On est au pied de cette responsabilité. Dans les prochains jours, une fois que nous serons investis de cette capacité de participer pleinement aux Nations Unies, il faudra dire oui ou non à la guerre des États-Unis contre l’Irak.
Le secrétaire général de l’ONU l’a d’ailleurs noté: avec la légitimité du peuple et des cantons, le Conseil fédéral, par son porte-parole Joseph Deiss, devra prendre position. Il ne pourra pas dire: «passez, on n’a rien vu!»
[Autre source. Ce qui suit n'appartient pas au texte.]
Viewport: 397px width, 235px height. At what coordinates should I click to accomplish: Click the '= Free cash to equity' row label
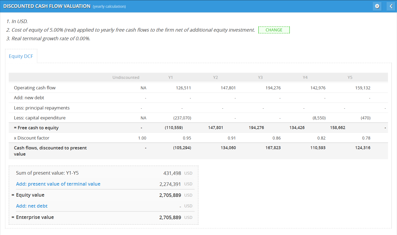[36, 128]
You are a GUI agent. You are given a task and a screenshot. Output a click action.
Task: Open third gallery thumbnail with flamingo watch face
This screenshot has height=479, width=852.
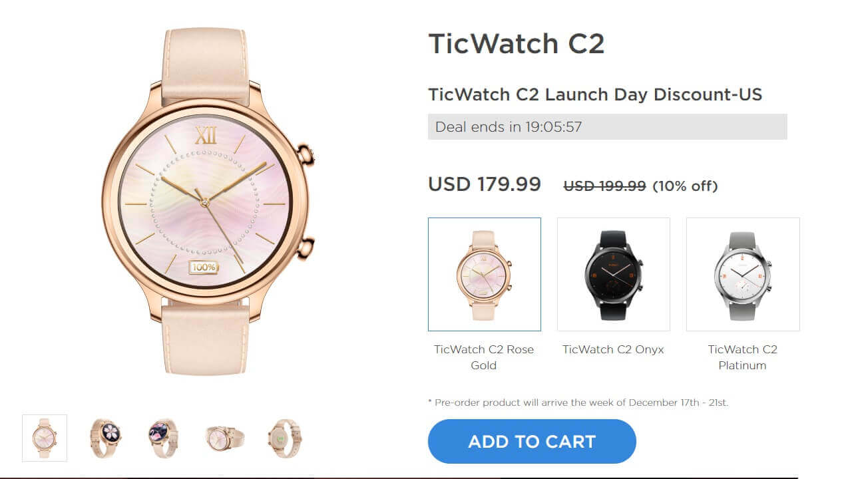pyautogui.click(x=164, y=438)
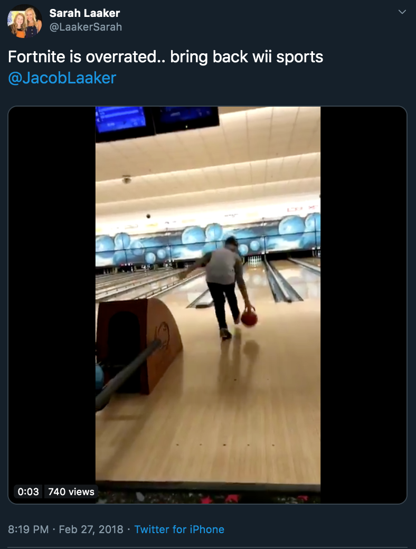Click the tweet text about Fortnite
Viewport: 416px width, 549px height.
click(x=165, y=56)
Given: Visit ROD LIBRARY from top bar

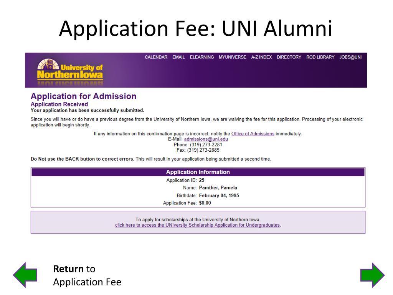Looking at the screenshot, I should point(320,57).
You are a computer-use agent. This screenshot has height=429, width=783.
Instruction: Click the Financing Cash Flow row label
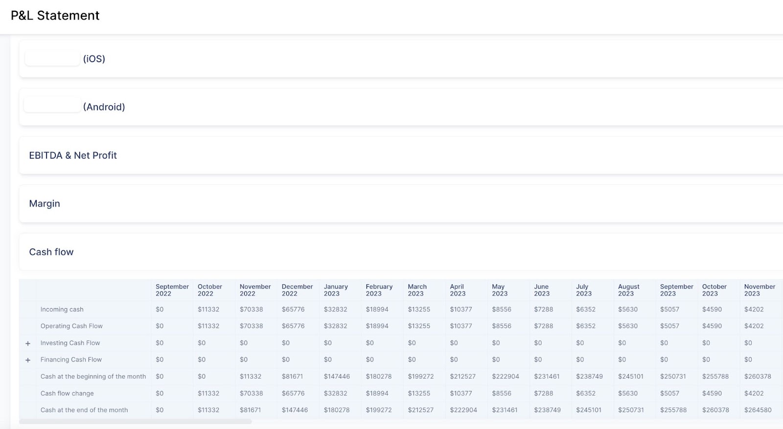[x=71, y=360]
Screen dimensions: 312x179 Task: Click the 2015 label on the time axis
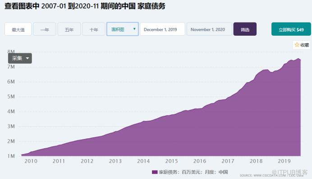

Je ne souhaite pas que la Suisse se noie dans la masse des 190 États membres de l’ONU, ou alors ce n’était pas la peine de faire voter le peuple et les cantons.
Vous voulez dire que la Suisse doit avoir une nouvelle politique étrangère?
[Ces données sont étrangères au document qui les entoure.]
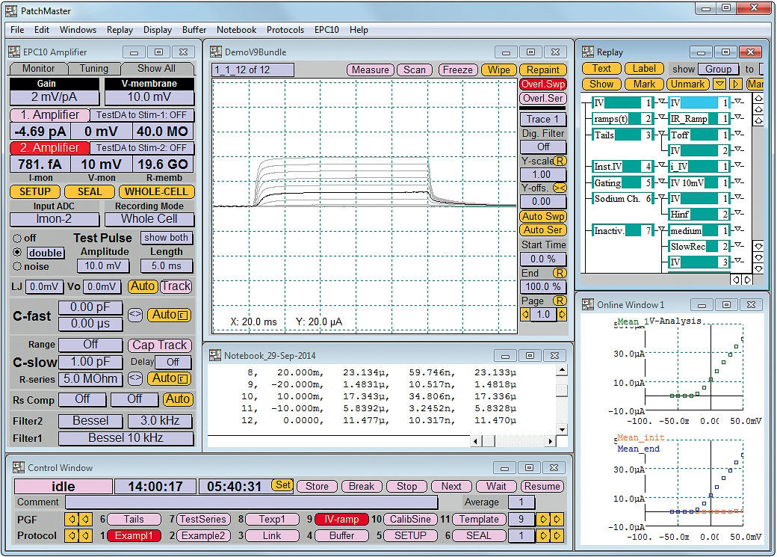Switch to the Tuning tab
The height and width of the screenshot is (557, 777).
point(95,68)
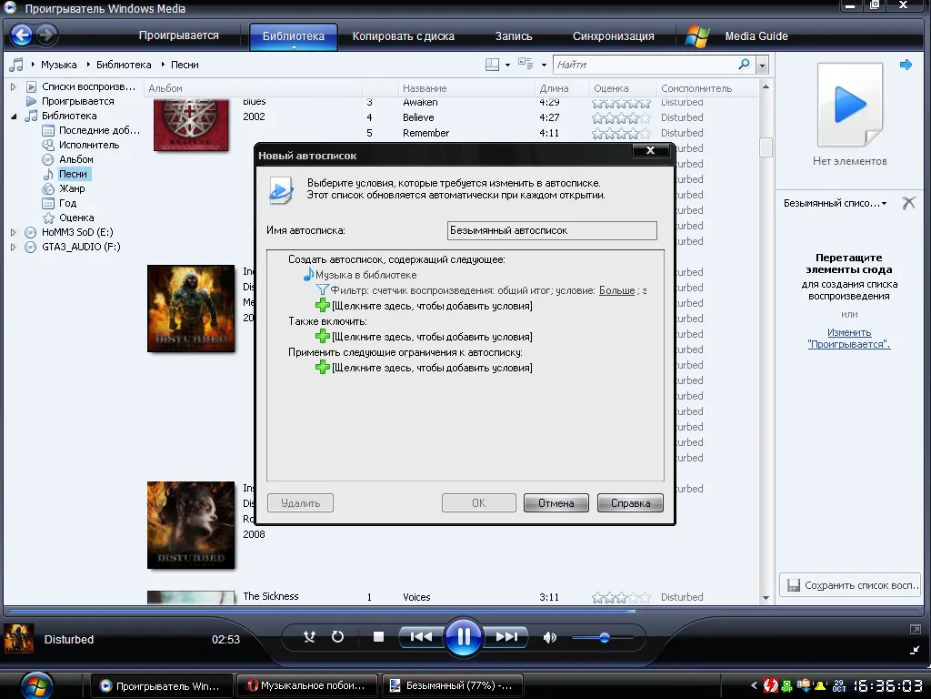The width and height of the screenshot is (931, 699).
Task: Stop playback with the stop button
Action: [378, 637]
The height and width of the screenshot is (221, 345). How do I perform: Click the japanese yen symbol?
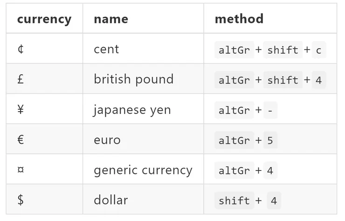coord(21,110)
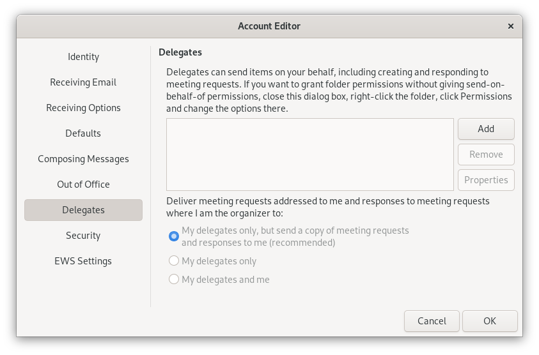Open Composing Messages settings

[x=83, y=159]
P.T. Oui, entièrement. Mais c’est difficile. En ce moment, par exemple, Gerhard Schroeder est vertement critiqué par son concurrent Edmund Stoiber car il s’est prononcé sur la question irakienne. C’est au peuple allemand de choisir son camp.
C’est un peu la même chose en France avec la position tout à fait claire du président Chirac. Quant à Tony Blair, il a fait son choix.
Vous me direz que je me réfère à des pays autrement plus puissants que la Suisse. Oui et non, car la Suisse est plus puissante qu’elle n’y paraît, elle a voté l’entrée à l’ONU par une double majorité qualifiée.
Donc notre gouvernement doit prendre une position au nom du peuple et des cantons suisses. C’est une lourde responsabilité.
La Suisse n’est pas inconnue de l’ONU. Elle y a toujours été, un peu comme le Vatican, comme une espèce de conscience. Mais maintenant elle doit s’imposer comme acteur, ce qui n’est pas tout à fait la même chose.
Et que peut-elle apporter à l’ONU, qu’a-t-elle à lui offrir?
P.T.: Cela dépend du Conseil fédéral. C’est facile de prôner le oui à l’ONU. Désormais notre gouvernement et ses sept ministres plénipotentiaires doivent se mettre d’accord sur les grands enjeux de la politique extérieure.
L’ONU n’est qu’un forum, mais c’est un forum important. Pour la Suisse, c’est un nouveau rôle et un nouveau défi. Le Conseil fédéral devra le relever, je ne suis pas sûr qu’il en est pleinement conscient.
C’est difficile, chez nous, de se profiler en politique extérieure. Mais une fois encore, la responsabilité de Joseph Deiss et de ses collègues est écrasante puisqu’il parle au nom de la Suisse.
Et la question que je me pose et que je vous pose, c’est: que veut la Suisse en matière de politique extérieure?